Unusually strong positive cooperativity in binding of peptides to latent membrane protein-1 DNA fragments of the Epstein-Barr viral gene.

The DNA-binding preferences of two oligopeptide amides, (His-Pro-Arg-Lys)(3)NH2 (HR-12) and (Ser-Pro-Arg-Lys)(3)NH2 (SP-12), have been examined by quantitative DNase 1 footprinting studies. Two different DNA fragments were investigated: a pair of 5'-P-32-labeled duplexes from PBR322 with one or other of the complementary strands labeled and a corresponding pair or 5'-P-32-labeled duplexes representing fragments of the latent membrane protein (LMP-1) gene from a pathogenic Epstein-Barr virus variant derived from nasopharyngeal carcinoma. The major objective was to examine molecular recognition and cooperative features associated with sequence-selective binding of synthetic peptides to the LMP-1 fragments.
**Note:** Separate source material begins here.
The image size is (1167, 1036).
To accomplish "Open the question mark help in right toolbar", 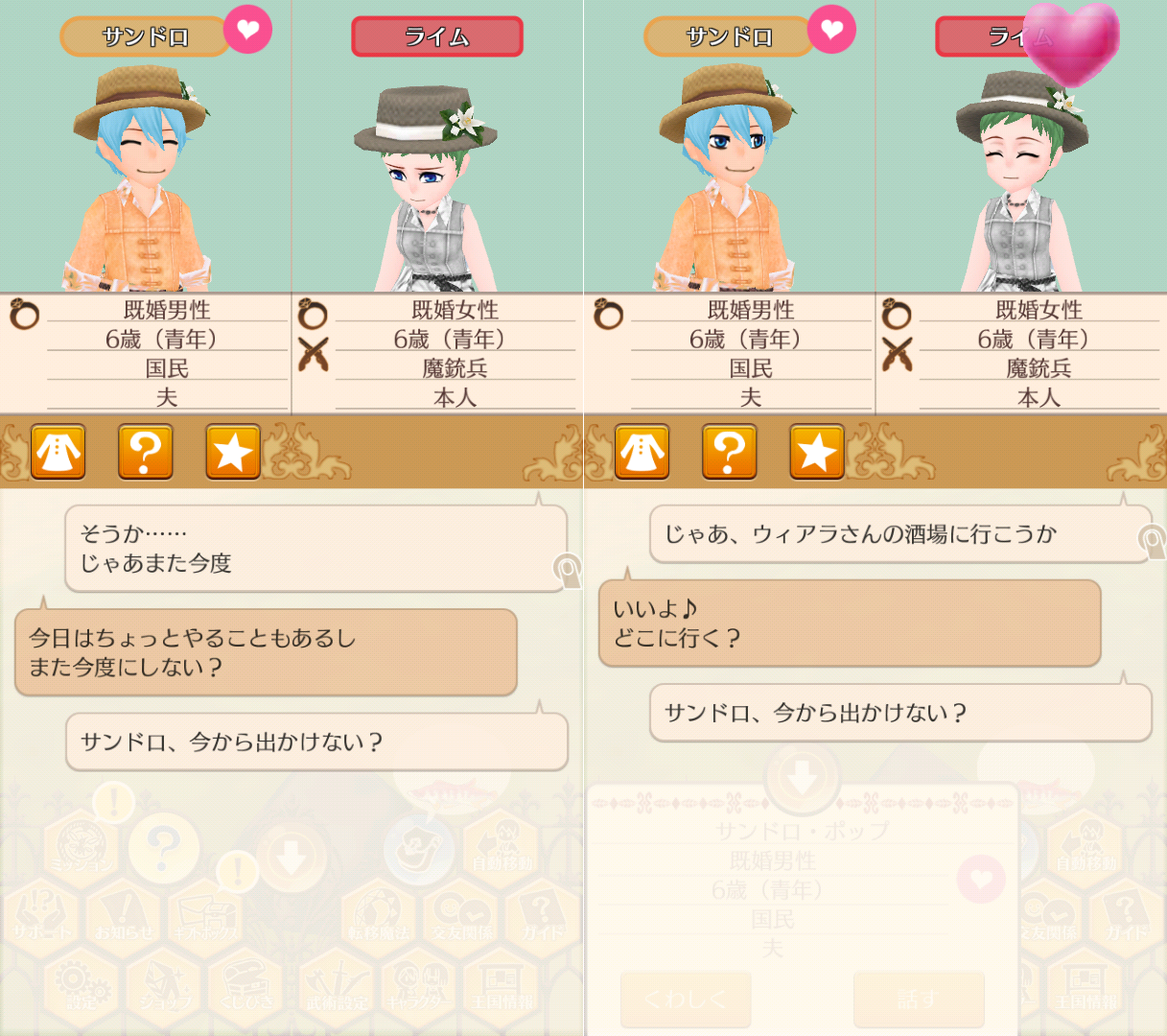I will tap(729, 451).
At various binding sites on the pBR322 fragments, Hill coefficients (n(H)) ranging from 1.9-2.2 were observed; these results indicate modest positive cooperativity between binding sites for both peptides. By contrast, unusually high values of n(H), ranging from 4.0-9.3, were observed at various binding sites on the LMP-1 fragments. Allosteric models can be constructed to interpret the observed cooperative interactions between different DNA recognition sites in the LMP-1 gene upon binding of the peptide ligands. It is noteworthy that these models feature a novel network of cooperativity interconnecting multiple DNA allosteric sites. The evidence of sequence selectivity and strong cooperativity discovered in this work may prove to be a general feature of peptide interactions with some nucleic acids.